Texte source:
_____

Les loot-boxes : des caisses à butins qui inquiètent
- TechnoLawGies
- 19 avr. 2018
- 4 min de lecture
Dernière mise à jour : 23 avr. 2018
Les loot-boxes sont aujourd’hui présentes dans la plupart de nos jeux, et sous bien diverses formes : toutes plateformes confondues, jeux smartphones, consoles ou ordinateurs. Mais quelle réalité se cache derrière ces avantages payants non régulés, quels sont les dangers pour un public non averti et quelle est la réponse juridique apportée ?
Les loot-boxes, ou « coffres à butin » sont des coffres virtuels, souvent payants, contenant un ou plusieurs objets déterminés aléatoirement, offrant aux joueurs de larges éventails d’améliorations, allant de la simple personnalisation du personnage ou véhicule à des atouts plus « conséquents », et parfois même des fonctionnalités inédites (la nature de cet avantage étant imprévisible et aléatoire).

Cette stratégie commerciale pensée à l’origine pour les jeux vidéos « free to play » (et notamment les jeux mobiles), c’est à dire gratuits et libre d’accès, fut grandement critiquée par la communauté des joueurs car conçue pour générer de la frustration et pousser le joueur à consommer toujours plus de loot-boxes en vue d’accélérer sa progression. Apparaissaient alors les dérives dites « free to play » mais « pay to win », c’est à dire que pour être compétitif, le joueur doit régulièrement consommer ces loot-boxes.
Or ces loot-boxes se sont rapidement démocratisés dans l’univers des jeux vidéos payants, notamment pour compenser un essor considérable des coûts de production ces vingt dernières années. Fin 2017, la polémique autours de la sortie de « Starwars Battlefront 2 » fait prendre conscience à de nombreux Etats l’étendue du problème. En effet, EA, développeur du jeu, avait poussé le modèle économique des loot-boxes à son paroxysme. Le joueur devait faire le choix de passer 4528 heures devant son écran pour débloquer l’ensemble du contenu du jeu, ou acheter des loot-boxes en quantités (pour un montant estimé supérieur à deux mille dollars alors que le jeu coûte à l’origine 60 euros).

Le monde du jeu vidéo semble donc avoir évolué, en ce que le jeu n’est plus un simple produit, mais devient bel et bien un service, dont le coût évolue en fonction des envies et des moyens des joueurs. Or contrairement aux jeux de hasard (que ce soit sur internet via les sites de jeux de hasard en ligne ou directement dans les casinos) qui sont encadrés par des réglementations bien établies, ces loot-boxes ne font l’objet d’aucun contrôle, quand bien même le public ciblé serait celui consommant des jeux vidéos, à savoir une population certes vieillissante mais qui reste en grande majorité relativement jeune (12 - 25 ans).
La question se pose alors : Comment réguler ces loot-boxes, véritables « jeux de hasard » camouflés pour certains, mais bien présents dans grand nombre des jeux vidéos ?

_____

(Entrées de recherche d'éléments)
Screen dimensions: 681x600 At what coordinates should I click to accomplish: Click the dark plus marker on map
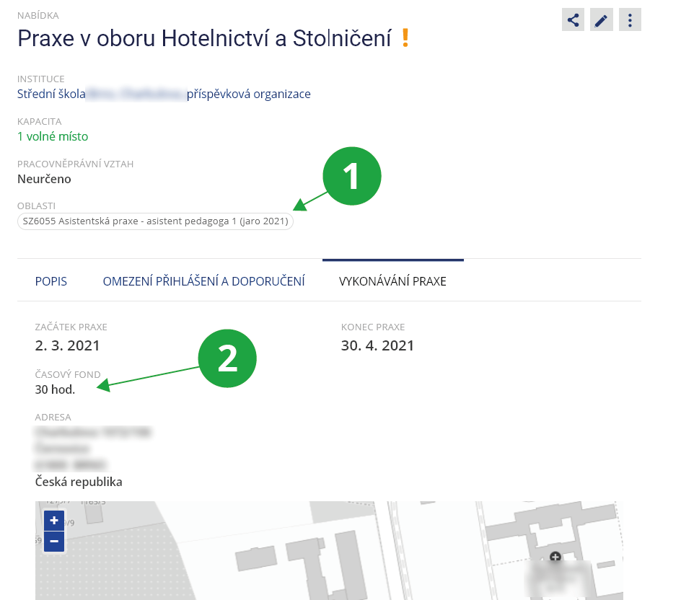[x=555, y=557]
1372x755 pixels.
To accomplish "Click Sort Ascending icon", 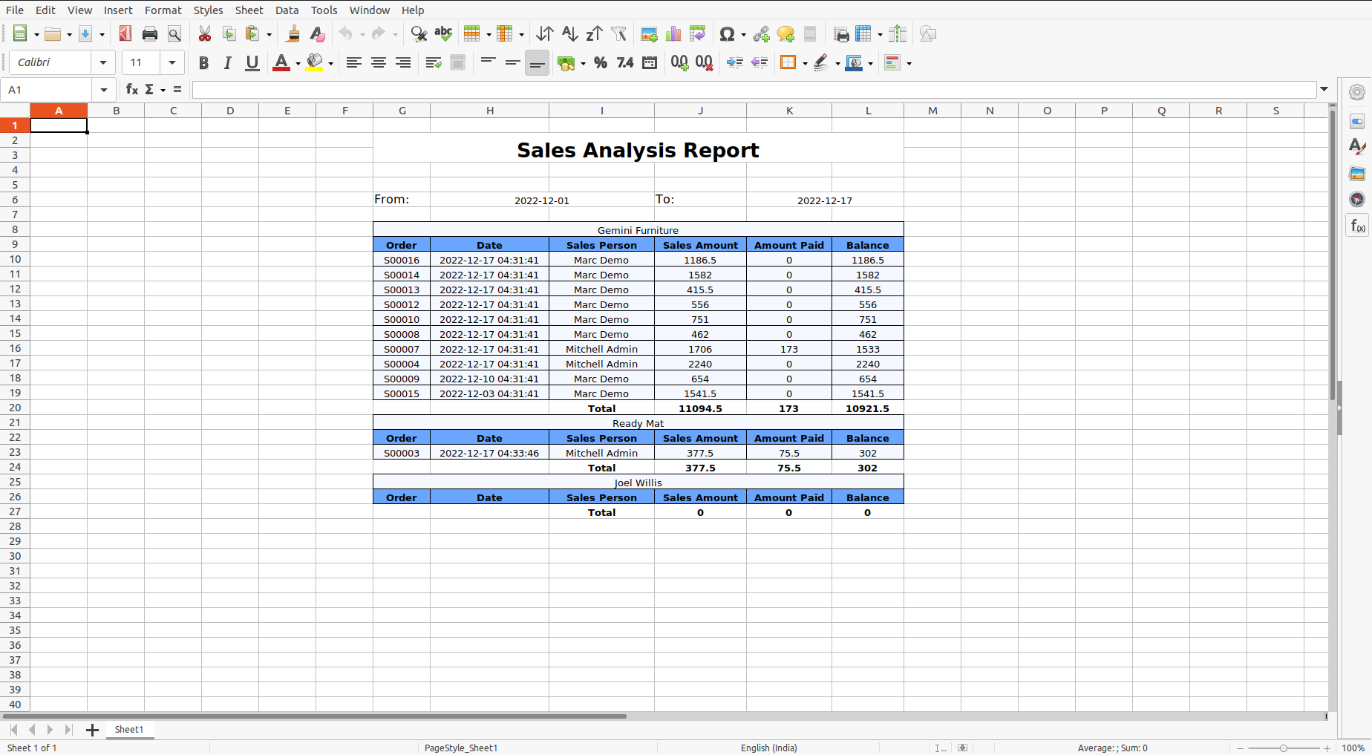I will pyautogui.click(x=569, y=34).
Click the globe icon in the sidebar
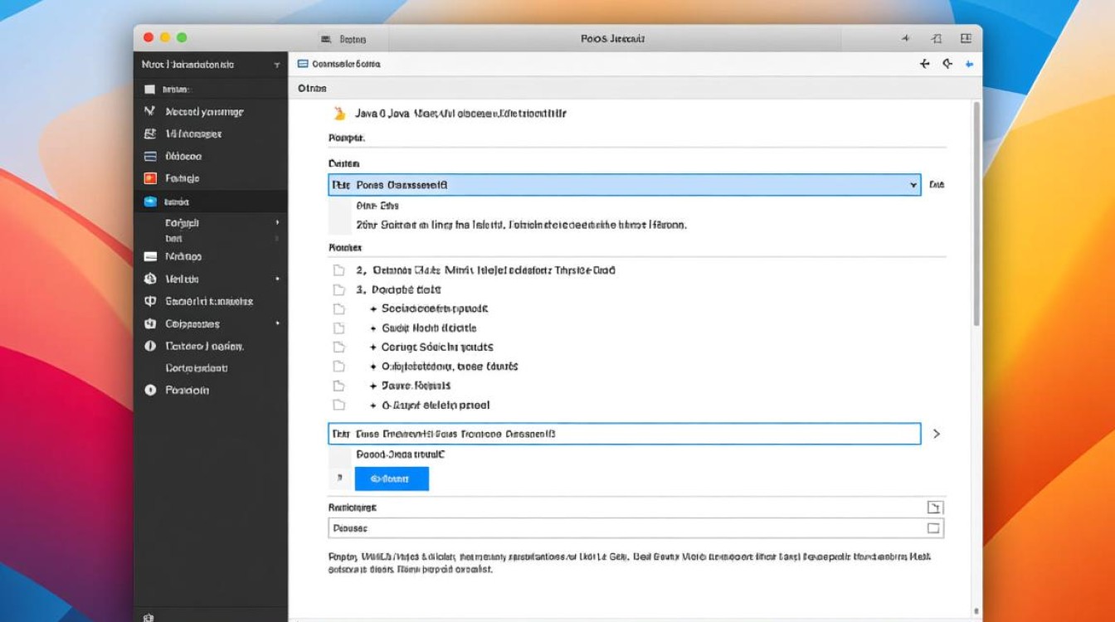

_____

Tâches:
(1) D'après l'article sur les loot-boxes, combien d'heures le joueur devait-il passer devant son écran pour débloquer l'ensemble du contenu de « Starwars Battlefront 2 » ?
(2) Recopiez le passage de l'article sur les loot-boxes de « Or ces loot-boxes » à « l’origine 60 euros). ».

Liste des réponses:
(1) 4528 heures.

(2)
Or ces loot-boxes se sont rapidement démocratisés dans l’univers des jeux vidéos payants, notamment pour compenser un essor considérable des coûts de production ces vingt dernières années. Fin 2017, la polémique autours de la sortie de « Starwars Battlefront 2 » fait prendre conscience à de nombreux Etats l’étendue du problème. En effet, EA, développeur du jeu, avait poussé le modèle économique des loot-boxes à son paroxysme. Le joueur devait faire le choix de passer 4528 heures devant son écran pour débloquer l’ensemble du contenu du jeu, ou acheter des loot-boxes en quantités (pour un montant estimé supérieur à deux mille dollars alors que le jeu coûte à l’origine 60 euros).